Semantic Web eyed to link health care information

The Semantic Web is being leveraged as a mechanism for improved health care.

The World Wide Web Consortium on Tuesday announced formation of the Semantic Web for Health Care and Life Sciences Interest Group, which is to deploy standardized Semantic Web specifications to provide services defined by the user community. Looking to overcome obstacles to data sharing in the life science research and health services communities, W3C seeks a framework supporting semantically rich system, process, and information interoperability.

According to W3C, embedding of semantics into medical and research information will offer better access to information needed to find cures for diseases, make drugs safer and more affordable, and enable health care providers to offer individualized clinical management.

The interest group will develop use cases that demonstrate the value of adopting Semantic Web technology, core vocabularies and ontologies, guidelines, and best practices, W3C said. Also, the group will work with other Semantic Web-related groups on plans for future development.

Best practices are expected from the group within a year. The interest group will be chaired by Tonya Hongsermeier, who is affiliated with Partners HealthCare, and Eric Neumann, who is described by W3C as unaffiliated.
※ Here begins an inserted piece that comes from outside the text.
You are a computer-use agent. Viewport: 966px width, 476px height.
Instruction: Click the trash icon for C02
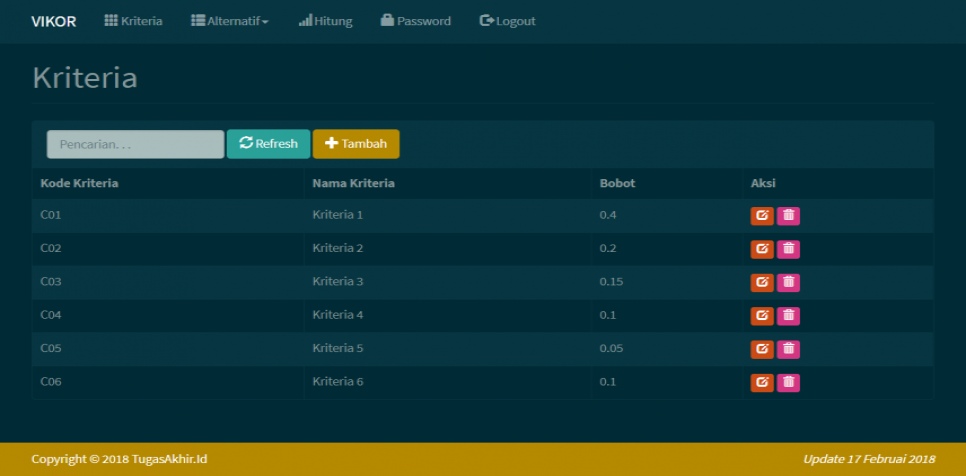[x=788, y=249]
The Semantic Web is a concept that involves incorporating descriptions into data on the Web to make the data reusable and enable applications to be built that can take advantage of this describable collection of data, according to W3C spokesperson Janet Daly. It features a common framework for data to be shared and reused across application, enterprise, and community boundaries, W3C said.
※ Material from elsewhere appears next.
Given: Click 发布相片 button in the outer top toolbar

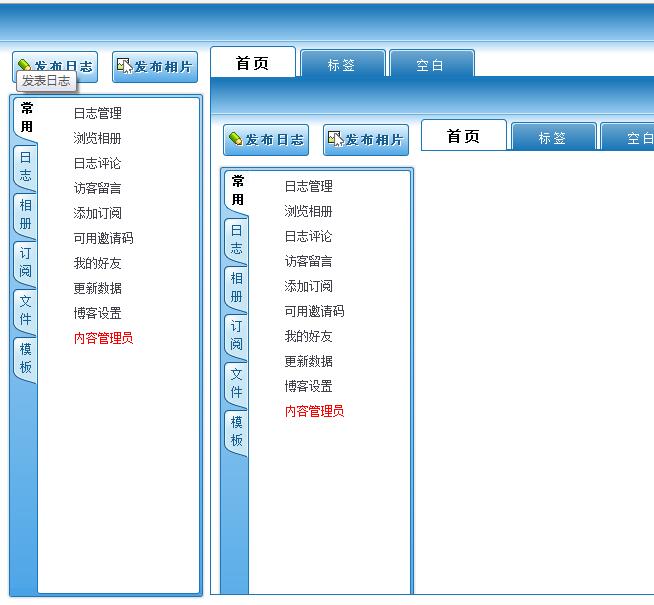Looking at the screenshot, I should click(155, 66).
"The initial layers of the Semantic Web stack are complete, and we're looking at the ways that those standards can apply to a very specific discipline," Daly said.

Those layers include XML as a syntax layer; next, a Resource Description Framework (RDF) to provide machine-readable descriptions of data that can be parsed; and a third layer, OWL (Web Ontology Language), to combine ontologies, or descriptions of specialized knowledge on the Web.

There may be other Semantic Web-related groups formed by W3C pertaining to other industries, Daly said. "It's possible to imagine seeing it in other industries, but this is really our first test."

Earlier this month, as part of its Semantic Web effort, W3C formed the Rule Interchange Format (RIF) Working Group, which is chartered to produce a language for the exchange of rules and their transfer between rules systems. Rules are being defined as executable pieces of declarative knowledge that are important in managing complex and dynamic operations.